The Trump world is a tinderbox
The cover artist, Edel Rodriguez, told the magazine how he feels living in the U.S. with Trump since the election, “You wake up every day and try to figure out where’s the next fire, where do we have to go, what do we have to try to contain...you’re always trying to contain, like a wildfire that’s moving from one place to the other at all times.”
The powder keg that was old Rome
This must be how it felt back in old Rome when it went up in flames.
The devastation of 64 AD kept spreading. And just as that conflagration was pinned on Emperor Nero, Trump can be held responsible for setting his day and age aflame. Of course, the inferno back in ancient time was brought under control after six days. America’s situation remains combustible likely as long as this president leads us. At this point, it’s probably a good idea to remember that Rome’s great fire led not only to the fall of the old city but also to the fall of the whole Roman Empire.

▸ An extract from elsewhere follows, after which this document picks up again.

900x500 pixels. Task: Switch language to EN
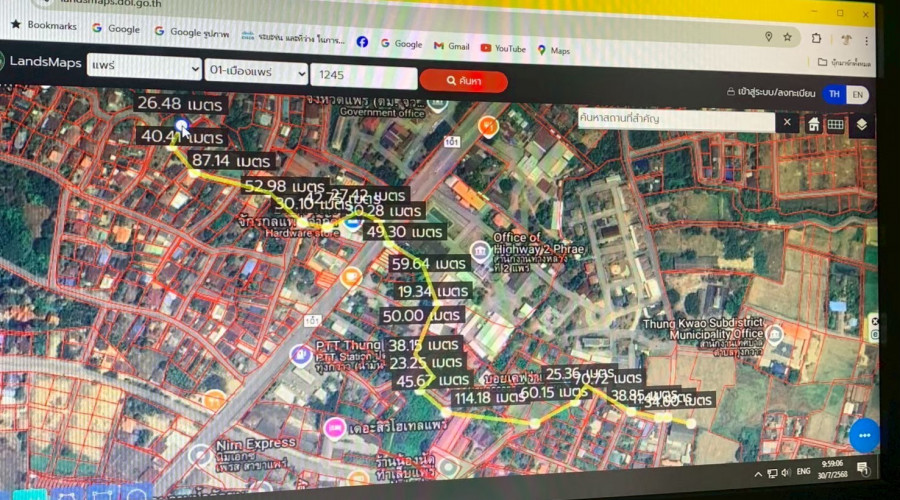857,95
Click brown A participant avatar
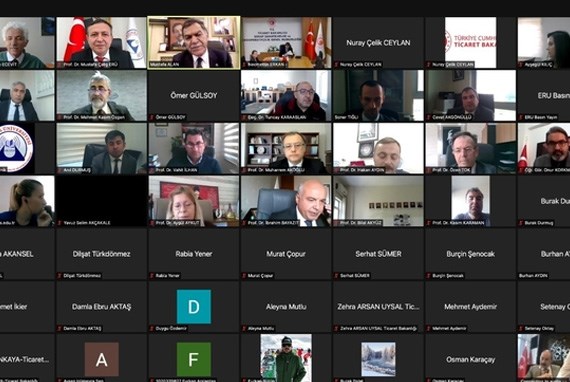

A what-if history of the world
But there’s the flipside to ancient history imagined in a debut novel by British author Sophie McDougal titled “Romanitas” that tells a tale of the Roman Empire as if it didn’t fall, as if it lived to this day - 2756 AC (2004, the year the book was written).
But by now the Empire had stretched far, pretty much to everywhere on planet earth. Even at that, it never became a good thing. Instead, it made for an unstable world with unexplained fires that cannot be contained, which put you in mind of the raging wildfires in California.
Sign of the times
Meanwhile, the Emperor was killed in a car crash, which was said to be an accident.
But as his heir, Marcus Novius takes his throne; shadowy forces threaten his reign. Even in this alternate universe, the hope of a better Rome never happened. Conflicts abound, tempers run hot in various factions threatening to boil over. Sound familiar? Author McDougal thinks so.
As she sees it, “The Roman Empire has so much in common with the modern world.” A good example of this is her way of working.
McDougal penned her tome in her living room, “with the television or radio on or while talking to somebody. I like to be distracted. If there’s too much peace and quiet, I can’t think.” Apparently, the only change in the story of humankind is the rise in the decibel level.